> **Extrait à lire**:

======

Des scientifiques ont créé un faisceau d’électrons ultracourt dont le courant de crête est cinq fois supérieur à celui de tout autre faisceau similaire sur Terre.
Décrite dans un article publié dans Physical Review Letters, cette réalisation relève l’un des grands défis de la physique des accélérateurs de particules et des faisceaux et ouvre la voie à de nouvelles découvertes dans un large éventail de domaines scientifiques, notamment la chimie quantique, l’astrophysique et la science des matériaux.
« Non seulement nous pouvons créer un faisceau d’électrons aussi puissant, mais nous sommes également capables de contrôler le faisceau de manière personnalisée et à la demande, ce qui signifie que nous pouvons sonder un éventail de phénomènes physiques et chimiques beaucoup plus large que jamais auparavant », a déclaré Claudio Emma, scientifique au SLAC National Accelerator Laboratory du ministère de l’énergie, chercheur à la Facility for Advanced Accelerator Experimental Tests (FACET-II) du SLAC et auteur principal de la nouvelle étude.

======

> **Données**:
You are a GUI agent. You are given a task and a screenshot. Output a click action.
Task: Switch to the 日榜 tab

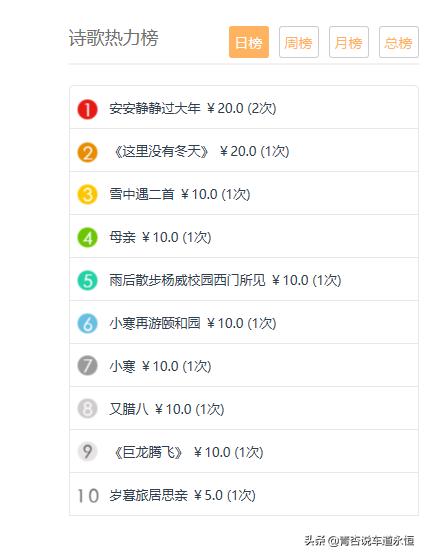[249, 42]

======

> **Consigne**: Pourriez-vous recopier intégralement, sans y changer un mot, le texte sur le faisceau d'électrons ultracourt ?

> **Résultat de l'exercice**:
Des scientifiques ont créé un faisceau d’électrons ultracourt dont le courant de crête est cinq fois supérieur à celui de tout autre faisceau similaire sur Terre.
Décrite dans un article publié dans Physical Review Letters, cette réalisation relève l’un des grands défis de la physique des accélérateurs de particules et des faisceaux et ouvre la voie à de nouvelles découvertes dans un large éventail de domaines scientifiques, notamment la chimie quantique, l’astrophysique et la science des matériaux.
« Non seulement nous pouvons créer un faisceau d’électrons aussi puissant, mais nous sommes également capables de contrôler le faisceau de manière personnalisée et à la demande, ce qui signifie que nous pouvons sonder un éventail de phénomènes physiques et chimiques beaucoup plus large que jamais auparavant », a déclaré Claudio Emma, scientifique au SLAC National Accelerator Laboratory du ministère de l’énergie, chercheur à la Facility for Advanced Accelerator Experimental Tests (FACET-II) du SLAC et auteur principal de la nouvelle étude.